Arabayı durdurmasıyla indik.

Yanıma gelip elini belime koydu.

-"Seni getirdiğime pişman etme beni
Elif. Yanımdan ayrılma. İçkiyi de fazla kaçırma."

Oflayarak konuştum.

-"Ay tamam sıkma daha içeri girmeden."

Bir şey dememiş barın girişine doğru bedenimi yönlendirmişti.

Korumaların Karan'ı başıyla selamlamalarının ardından içeri girdik.

Dizayn da bordo renkler hakimdi.

En köşe de olan koltuklu oturma grubuna doğru bedenimi yönlendirmesiyle oraya oturduk.
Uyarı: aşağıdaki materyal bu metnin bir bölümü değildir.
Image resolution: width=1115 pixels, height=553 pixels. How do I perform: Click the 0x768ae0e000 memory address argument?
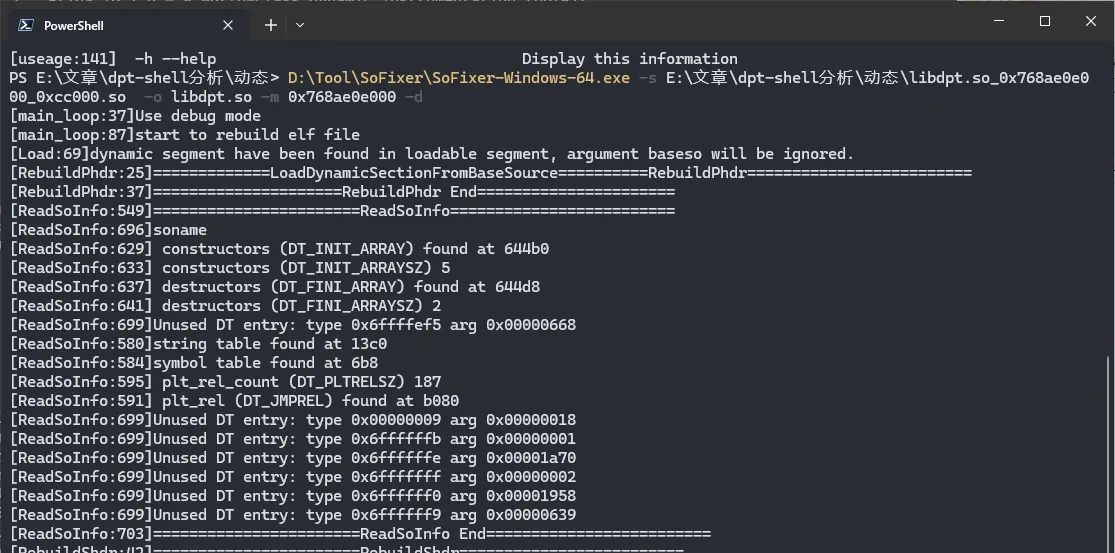342,97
Yanımıza gelen adam ile Karan konuşmaya başladı.

-"Her zamankinden koçum. Bir de bira."

Bana ne içeceğimi sormadan kendi kafasına göre siparişi verip adamı göndermesi üzerine kaşlarımı çattım.

-"Ben belki sarhoş olmak istiyorum. Sana ne?"

Tek kaşını kaldırdı.

-"Bu gün değil."

Kendimi tutamayıp güldüm.

-"Buna da karışacaksın yani. Tamam."

Susup etrafı izlemeye başladım.

Sarhoş olmak istiyordum. Yaşadığım o kadar şeyden sonra düşünmeden eğlenmek istiyordum. Kısa bir anlığına da olsa dertsiz tasasız mutlu olmak istiyordum.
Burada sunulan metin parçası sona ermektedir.